There’s been experimentation of gov as an API in the ATO. With the SBR API. With the ABN lookup or ABN lookup API. There’s so many businesses out there. I’m sure there’s a bunch in the room. When you build an application where someone puts in a business name into a app or into an application or a transaction or whatever. You can use the ABN lookup API to validate the business name. So you know it’s a really simple validation service, it means that you don’t have, as unfortunately we have right now in the whole of Government contracts data set 279 different spellings for the Department of Defence. You can start to actually get that, use what Government already has as validation services, as something to build upon. You know I really look forward to having whole of Government up to date spatial data that’s really available so people can build value on top of it. That’ll be very exciting. You know at some point I hope that happens but. Industry, experimented this with energy ratings data set. It’s a very quick example, they had to build an app as you know Ministers love to see. But they built a very, very useful app to actually compare when you’re in the store. You know your fridges and all the rest of it to see what’s best for you. But what they found, by putting the data on data.gov.au they saved money immediately and there’s a brilliant video if you go looking for this that the Department of Industry put together with Martin Hoffman that you should have a look at, which is very good. But what they found is by having the data out there, all the companies, all the retail companies that have to by law put the energy rating of every electrical device they sell on their brochures traditionally they did it by goggling, right? What’s the energy rating of this, whatever other retail companies using we’ll use that.

Completely out of date and unauthorised and not true, inaccurate. So by having the data set publically available kept up to date on a daily basis, suddenly they were able to massively reduce the cost of compliance for a piece of regulatory you know, so it actually reduced red tape. And then other application started being developed that were very useful and you know Government doesn’t have all the answers and no one pretends that. People love to pretend also that Government also has no answers. I think there’s a healthy balance in between. We’ve got a whole bunch of cool, innovators in Government doing cool stuff but we have to work in partnership and part of that includes using our stuff to enable cool innovation out there.

ABS obviously does a lot of work with API’s and that’s been wonderful to see. But also the National Health Services Directory. I don’t know who, how many people here know that? But you know it’s a directory of thousands, tens of thousands, of health services across Australia. All API enabled. Brilliant sort of work. So API enabled computing and systems and modular program design, agile program design is you know pretty typical for all of you. Because you’re in industry and you’re kind of used to that and you’re used to getting up to date with the latest thing that’ll make you competitive.

▸ Provided data:
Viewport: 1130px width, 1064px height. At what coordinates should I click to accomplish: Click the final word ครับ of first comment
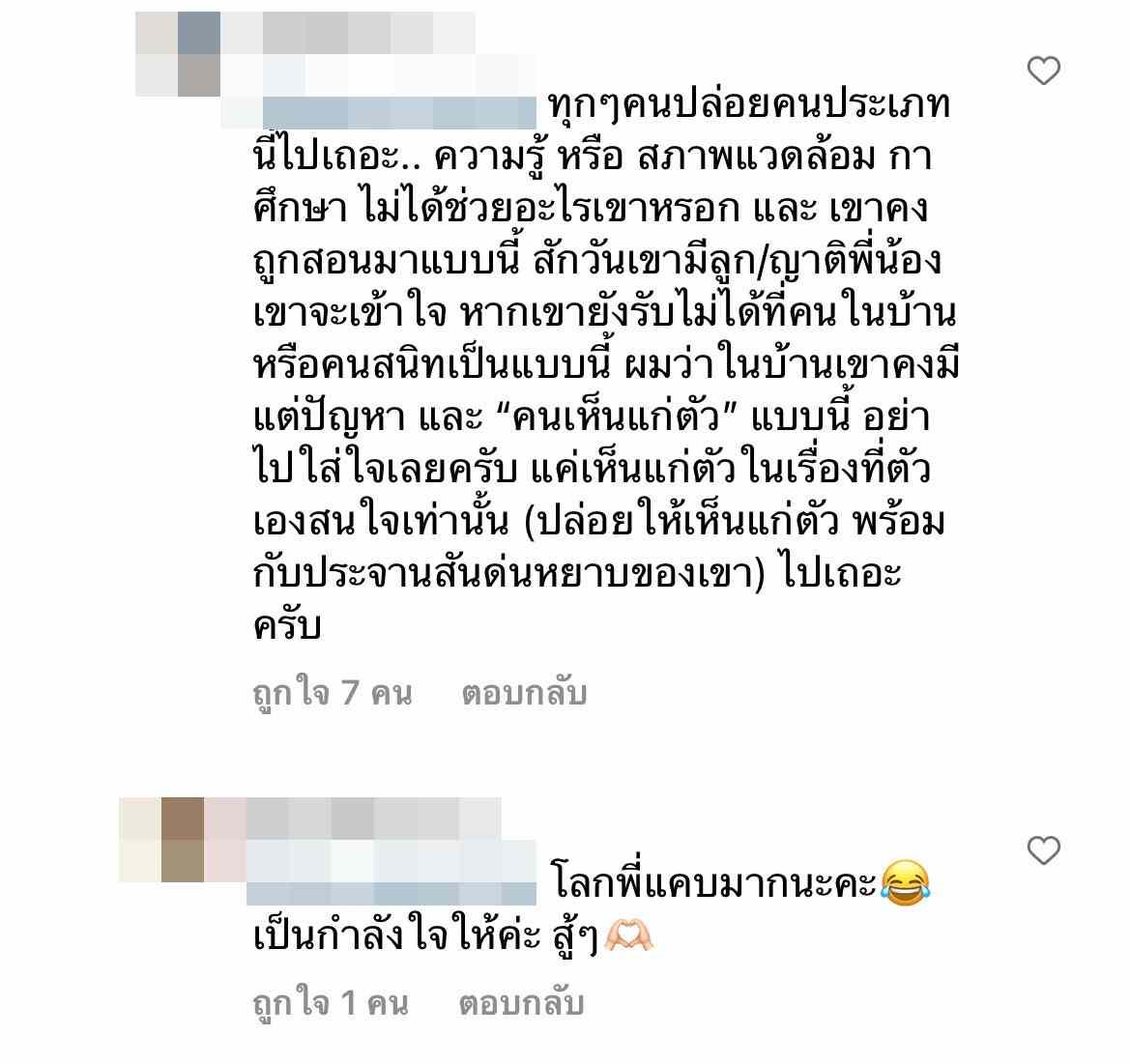[x=287, y=624]
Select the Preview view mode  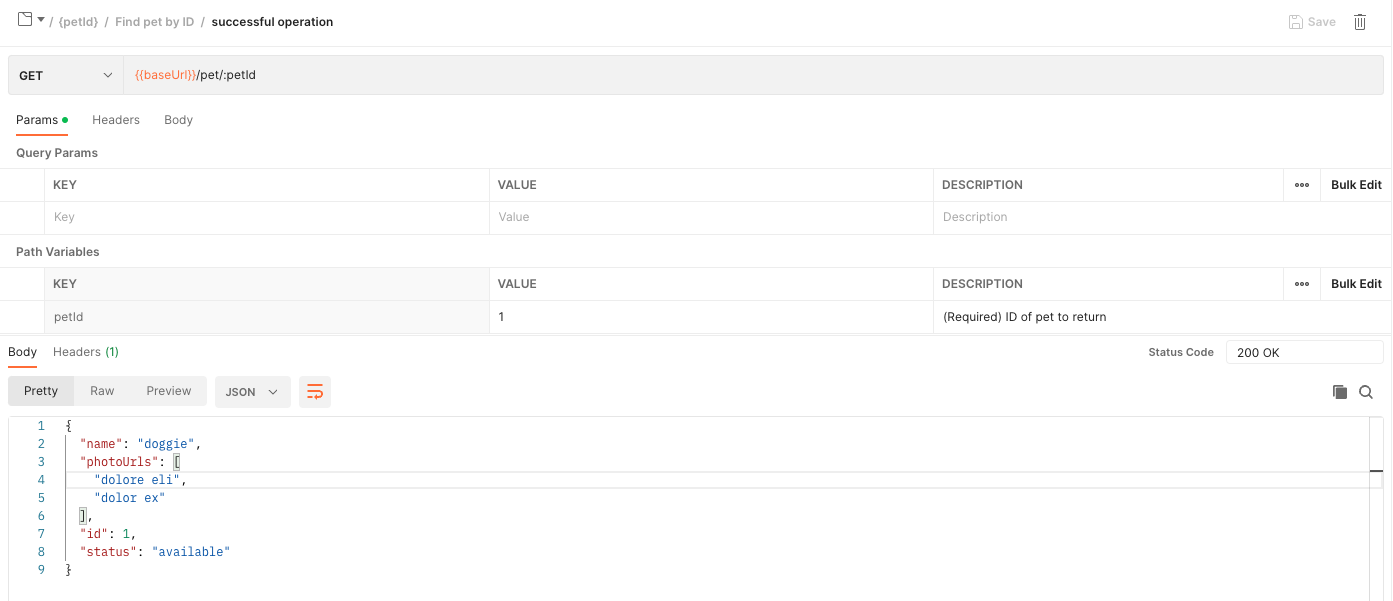(x=168, y=391)
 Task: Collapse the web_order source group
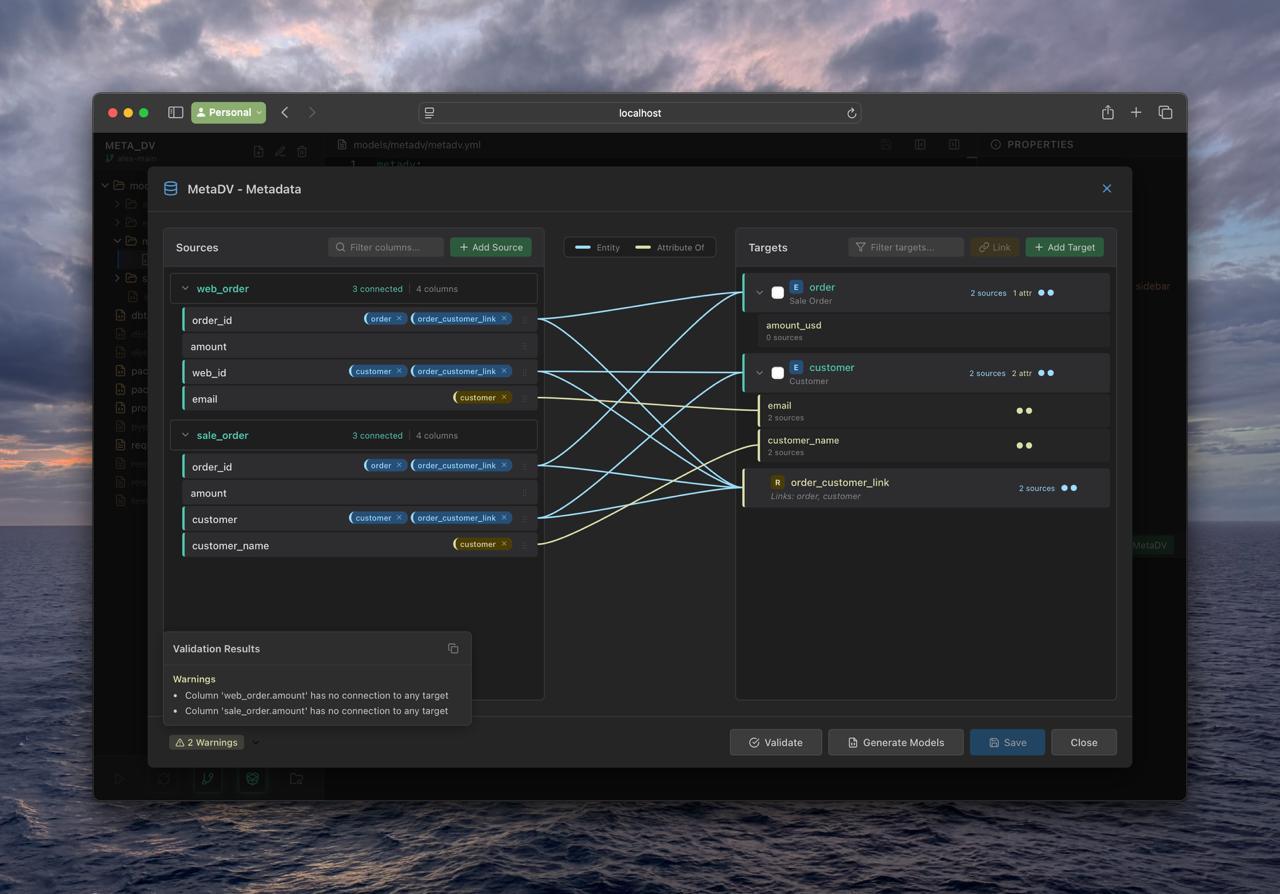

▸ Required tasks:
1. From the government data transcript, extract the passage starting at "ABS obviously does" up to and including "make you competitive.".
2. Decide whether each statement agrees with the government data transcript. Answer yes or no, and quote the words that settle it.
(a) The ABN lookup API can be used to validate a business name.
(b) The whole of Government contracts data set holds 279 different spellings for the Department of Defence.
(c) The energy ratings data set was kept up to date on a weekly basis.
3. Write what comes next in the government data transcript, beginning after its final sentence.

▸ The replies:
1.
ABS obviously does a lot of work with API’s and that’s been wonderful to see. But also the National Health Services Directory. I don’t know who, how many people here know that? But you know it’s a directory of thousands, tens of thousands, of health services across Australia. All API enabled. Brilliant sort of work. So API enabled computing and systems and modular program design, agile program design is you know pretty typical for all of you. Because you’re in industry and you’re kind of used to that and you’re used to getting up to date with the latest thing that’ll make you competitive.

2.
(a) Yes: "You can use the ABN lookup API to validate the business name."
(b) Yes: "in the whole of Government contracts data set 279 different spellings for the Department of Defence"
(c) No: "kept up to date on a daily basis"

3.
Moving Government towards that kind of approach will take a little longer but you know, but it has started. But if you take an API enabled approach to your systems design it is relatively easy to progress to taking an API approach to exposing that publically.

So, I think I only had ten minutes so imagine if all the public Government information services were carefully, were usefully right, usefully discoverable. Not just through using a google search, which appropriate metadata were and even consumable in some cases, you know what if you could actually consume some of those transaction systems or information or services and be able to then re-use it somewhere else. Because when someone is you know about to I don’t know, have a baby, they google for it first right and then they go to probably a baby, they don’t think to come to government in the first instance. So we need to make it easier for Government to go to them. When they go to baby.com, why wouldn’t baby.com be able to present to them the information that they need from Government as well. This is where we’re starting to sort of think when we start following the rabbit warren of gov as an API.

So, start thinking about what you would use. If all of these things were discoverable or if even some of them were discoverable and consumable, how would you use it? How would you innovate? How would you better serve your customers by leveraging Government as an API? So Government has and always will play a part. This is about making Government just another platform to help enable our wonderful egalitarian and democratic society. Thank you very much.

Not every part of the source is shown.